[Data records]

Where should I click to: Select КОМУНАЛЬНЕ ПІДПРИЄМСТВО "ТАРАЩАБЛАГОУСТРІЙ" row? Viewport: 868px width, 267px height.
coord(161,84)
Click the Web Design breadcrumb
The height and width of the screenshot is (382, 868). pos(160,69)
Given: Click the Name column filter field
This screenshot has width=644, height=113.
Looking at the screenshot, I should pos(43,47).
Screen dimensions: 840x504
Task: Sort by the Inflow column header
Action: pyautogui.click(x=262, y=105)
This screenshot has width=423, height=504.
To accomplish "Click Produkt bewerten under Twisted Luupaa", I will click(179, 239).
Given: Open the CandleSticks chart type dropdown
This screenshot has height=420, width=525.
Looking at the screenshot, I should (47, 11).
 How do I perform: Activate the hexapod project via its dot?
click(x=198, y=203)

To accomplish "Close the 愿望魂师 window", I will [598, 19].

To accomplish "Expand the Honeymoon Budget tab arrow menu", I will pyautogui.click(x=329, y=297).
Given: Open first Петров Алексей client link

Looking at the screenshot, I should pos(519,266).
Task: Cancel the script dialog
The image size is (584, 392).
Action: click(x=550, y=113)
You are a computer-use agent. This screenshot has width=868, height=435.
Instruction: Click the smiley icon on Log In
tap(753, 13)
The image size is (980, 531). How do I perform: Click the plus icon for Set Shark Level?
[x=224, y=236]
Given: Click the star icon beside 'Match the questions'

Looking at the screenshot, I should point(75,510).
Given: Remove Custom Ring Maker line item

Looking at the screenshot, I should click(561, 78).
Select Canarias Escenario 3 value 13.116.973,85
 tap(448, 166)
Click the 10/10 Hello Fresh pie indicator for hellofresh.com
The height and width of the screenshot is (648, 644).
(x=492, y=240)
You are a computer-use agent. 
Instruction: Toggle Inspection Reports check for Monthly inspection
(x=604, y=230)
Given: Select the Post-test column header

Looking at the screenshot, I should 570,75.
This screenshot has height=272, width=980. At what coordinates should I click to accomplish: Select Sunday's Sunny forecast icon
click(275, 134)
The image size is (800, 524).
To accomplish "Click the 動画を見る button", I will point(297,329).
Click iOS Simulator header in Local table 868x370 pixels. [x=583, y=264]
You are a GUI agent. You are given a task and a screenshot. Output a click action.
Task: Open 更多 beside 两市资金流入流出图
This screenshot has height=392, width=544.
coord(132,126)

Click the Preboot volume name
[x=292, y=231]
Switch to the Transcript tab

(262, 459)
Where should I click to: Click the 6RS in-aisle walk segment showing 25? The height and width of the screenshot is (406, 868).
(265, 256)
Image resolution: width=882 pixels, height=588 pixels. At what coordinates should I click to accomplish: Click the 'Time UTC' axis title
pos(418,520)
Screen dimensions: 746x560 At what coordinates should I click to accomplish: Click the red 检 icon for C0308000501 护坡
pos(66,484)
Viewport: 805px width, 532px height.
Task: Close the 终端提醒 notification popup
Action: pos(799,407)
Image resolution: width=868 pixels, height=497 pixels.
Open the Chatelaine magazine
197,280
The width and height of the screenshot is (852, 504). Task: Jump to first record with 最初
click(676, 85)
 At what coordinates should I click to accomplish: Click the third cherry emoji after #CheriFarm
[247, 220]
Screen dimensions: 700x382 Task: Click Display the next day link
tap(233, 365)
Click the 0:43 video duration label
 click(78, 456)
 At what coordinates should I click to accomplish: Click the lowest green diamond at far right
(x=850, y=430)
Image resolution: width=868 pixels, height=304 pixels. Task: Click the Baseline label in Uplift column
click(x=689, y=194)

→ **ABOUT THIS EXERCISE**: Transcribe the full set of records precisely.

→ **SOLUTION TO THIS EXERCISE**:
Where should I click to: Select КОМУНАЛЬНЕ ПІДПРИЄМСТВО "ТАРАЩАБЛАГОУСТРІЙ" row? Viewport: 868px width, 267px height.
coord(161,84)
Click the Web Design breadcrumb
The height and width of the screenshot is (382, 868). pos(160,69)
Given: Click the Name column filter field
This screenshot has width=644, height=113.
Looking at the screenshot, I should pos(43,47).
Screen dimensions: 840x504
Task: Sort by the Inflow column header
Action: pyautogui.click(x=262, y=105)
This screenshot has width=423, height=504.
To accomplish "Click Produkt bewerten under Twisted Luupaa", I will click(179, 239).
Given: Open the CandleSticks chart type dropdown
This screenshot has height=420, width=525.
Looking at the screenshot, I should (47, 11).
 How do I perform: Activate the hexapod project via its dot?
click(x=198, y=203)

To accomplish "Close the 愿望魂师 window", I will [598, 19].

To accomplish "Expand the Honeymoon Budget tab arrow menu", I will pyautogui.click(x=329, y=297).
Given: Open first Петров Алексей client link

Looking at the screenshot, I should pos(519,266).
Task: Cancel the script dialog
The image size is (584, 392).
Action: click(x=550, y=113)
You are a computer-use agent. This screenshot has width=868, height=435.
Instruction: Click the smiley icon on Log In
tap(753, 13)
The image size is (980, 531). How do I perform: Click the plus icon for Set Shark Level?
[x=224, y=236]
Given: Click the star icon beside 'Match the questions'

Looking at the screenshot, I should point(75,510).
Given: Remove Custom Ring Maker line item

Looking at the screenshot, I should click(561, 78).
Select Canarias Escenario 3 value 13.116.973,85
 tap(448, 166)
Click the 10/10 Hello Fresh pie indicator for hellofresh.com
The height and width of the screenshot is (648, 644).
(x=492, y=240)
You are a computer-use agent. 
Instruction: Toggle Inspection Reports check for Monthly inspection
(x=604, y=230)
Given: Select the Post-test column header

Looking at the screenshot, I should 570,75.
This screenshot has height=272, width=980. At what coordinates should I click to accomplish: Select Sunday's Sunny forecast icon
click(275, 134)
The image size is (800, 524).
To accomplish "Click the 動画を見る button", I will point(297,329).
Click iOS Simulator header in Local table 868x370 pixels. [x=583, y=264]
You are a GUI agent. You are given a task and a screenshot. Output a click action.
Task: Open 更多 beside 两市资金流入流出图
This screenshot has height=392, width=544.
coord(132,126)

Click the Preboot volume name
[x=292, y=231]
Switch to the Transcript tab

(262, 459)
Where should I click to: Click the 6RS in-aisle walk segment showing 25? The height and width of the screenshot is (406, 868).
(265, 256)
Image resolution: width=882 pixels, height=588 pixels. At what coordinates should I click to accomplish: Click the 'Time UTC' axis title
pos(418,520)
Screen dimensions: 746x560 At what coordinates should I click to accomplish: Click the red 检 icon for C0308000501 护坡
pos(66,484)
Viewport: 805px width, 532px height.
Task: Close the 终端提醒 notification popup
Action: pos(799,407)
Image resolution: width=868 pixels, height=497 pixels.
Open the Chatelaine magazine
197,280
The width and height of the screenshot is (852, 504). Task: Jump to first record with 最初
click(676, 85)
 At what coordinates should I click to accomplish: Click the third cherry emoji after #CheriFarm
[247, 220]
Screen dimensions: 700x382 Task: Click Display the next day link
tap(233, 365)
Click the 0:43 video duration label
 click(78, 456)
 At what coordinates should I click to accomplish: Click the lowest green diamond at far right
(x=850, y=430)
Image resolution: width=868 pixels, height=304 pixels. Task: Click the Baseline label in Uplift column
click(x=689, y=194)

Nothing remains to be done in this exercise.